Thursday, 16 April 2009

Bronze Preview - USA vs. Russia

Well, it's the very last round-robin game at the 2009 World Deaf Hockey Championships, so I better update what I missed in order to bring you up to date. I was at work the last two days, so I missed a total of three games, all of which had implications on the standings. Canada played Russia on Wednesday in the early game while the Slovaks and Americans tangled in the evening. Earlier today, the Finns and Canadians squared off, and I'm back for this evening's game between the Russians and the Americans. It needs to be said that I am still very impressed with the organizers and volunteers of the 2009 World Deaf Ice Hockey and Curling Championships. They have been extremely hospitable, overly helpful, and accommodating in every way. If you needed an example of how to run a world-class event, this event would be it. I can't say enough thanks to everyone who has helped me throughout the week.

This is just a short paragraph about Wednesday because, as stated above, I wasn't at the St. James Civic Centre for those games. According to the gamesheets, Canada absolutely throttled Russia by a 17-1 score. From what I gather from the scoresheet, Canada simply hit them into submission before putting the game way out of reach. That gave Canada a 3-0 record while the Russians fell to 1-2.

In the US-Slovakia game, the Americans outskated the Slovaks to a 9-1 victory. With the loss, Slovakia dropped to 0-4 for the tournament, while the Americans improved to 1-2. That win by the US squad set up two all-important matchups for Thursday's games as Finland (3-0) would play Canada (3-0) in a gold medal game preview, while the Russians (1-2) and Americans (1-2) would square off in a bronze medal game preview.

Canada was the designated visiting team this afternoon in their contest against the Finns, so they took to the ice in their black jerseys while Finland skated in white. I'm not sure if this was a chance to work his backup goalie against a good Canadian team, but head coach Pekka Laakari started Arttu Liikamaa over Pauli Kitula. With nothing on the line but a win-loss record, the risk of having Kitula start and possibly get hurt might have played into the decision to start Liikamaa.

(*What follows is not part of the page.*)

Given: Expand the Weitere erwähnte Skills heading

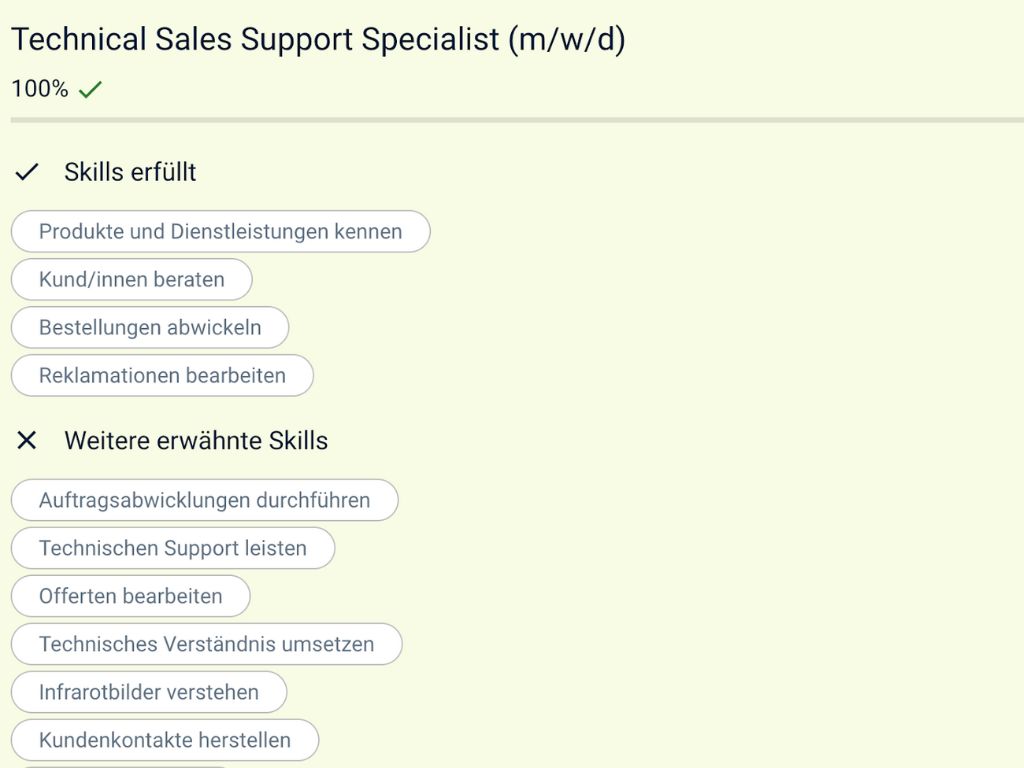Looking at the screenshot, I should click(196, 441).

Canada responded with Ryan Armitage as they wanted home-ice advantage in the gold medal game. Canada came out blazing, jumping out to a 3-0 lead by the 11:51 mark of the first period. #16 Brent Pinch opened the scoring with a shorthanded marker at 4:08. That was followed by an even-strength goal scored by #5 David Garbacz. Pinch tallied his second of the game on the powerplay at 11:51. Finland responded when #24 Janne Yrjola notched a goal at the 12:02 mark, but Canada restored the three-goal lead at 14:28 when Brent Pinch added his hat-trick goal. Yrjola scored 57 seconds later on the powerplay to cut the deficit to two goals once more, but Canada added two more before the period would end. #25 Scott Savard scored at 16:30, and #17 Mark Howitt added his goal at 18:58 to give Canada a 6-2 lead after the first period.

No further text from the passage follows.